- _Set problem_
Can you pick up the PyTorch MNIST notebook below where it stops and carry it on from its last line?
** begin Excerpt **
In [86]:
from LoRA import Lora, LoraLinear
import torch
import torch.nn as nn
import torchvision.datasets as datasets 
import torchvision.transforms as transforms
from tqdm import tqdm


In [87]:
torch.manual_seed(0);

## Setup

In [88]:
transform = transforms.Compose([transforms.ToTensor(), transforms.Normalize((0.1307,), (0.3081,))])

# Load the MNIST dataset
mnist_trainset = datasets.MNIST(root='./data', train=True, download=True, transform=transform)
# Create a dataloader for the training
train_loader = torch.utils.data.DataLoader(mnist_trainset, batch_size=10, shuffle=True)

# Load the MNIST test set
mnist_testset = datasets.MNIST(root='./data', train=False, download=True, transform=transform)
test_loader = torch.utils.data.DataLoader(mnist_testset, batch_size=10, shuffle=True)

# Define the device
device = torch.device("cuda:0" if torch.cuda.is_available() else "cpu")

#### Create an overly expensive neural network to classify MNIST digits

In [89]:
class Net(nn.Module):
    def __init__(self, hidden_size_1=1000, hidden_size_2=2000):
        super(Net,self).__init__()
        self.linear1 = nn.Linear(28*28, hidden_size_1) 
        self.linear2 = nn.Linear(hidden_size_1, hidden_size_2) 
        self.linear3 = nn.Linear(hidden_size_2, 10)
        self.relu = nn.ReLU()

    def forward(self, img):
        x = img.view(-1, 28*28)
        x = self.relu(self.linear1(x))
** end Excerpt **
** begin Data extract **
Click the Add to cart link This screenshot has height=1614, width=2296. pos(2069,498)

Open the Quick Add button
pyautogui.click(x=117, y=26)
** end Data extract **
- _Answer to this exercise_
        x = self.relu(self.linear2(x))
        x = self.linear3(x)
        return x

In [90]:
net = Net().to(device)

In [91]:
def train(train_loader, net, epochs=5, total_iterations_limit=None):
    cross_el = nn.CrossEntropyLoss()
    optimizer = torch.optim.Adam(net.parameters(), lr=0.001)

    total_iterations = 0

    for epoch in range(epochs):
        net.train()

        loss_sum = 0
        num_iterations = 0

        data_iterator = tqdm(train_loader, desc=f'Epoch {epoch+1}')
        if total_iterations_limit is not None:
            data_iterator.total = total_iterations_limit
        for data in data_iterator:
            num_iterations += 1
            total_iterations += 1
            x, y = data
            x = x.to(device)
            y = y.to(device)
            optimizer.zero_grad()
            output = net(x.view(-1, 28*28))
            loss = cross_el(output, y)
            loss_sum += loss.item()
            avg_loss = loss_sum / num_iterations
            data_iterator.set_postfix(loss=avg_loss)
            loss.backward()
            optimizer.step()

            if total_iterations_limit is not None and total_iterations >= total_iterations_limit:
                return
train(train_loader, net, epochs=1)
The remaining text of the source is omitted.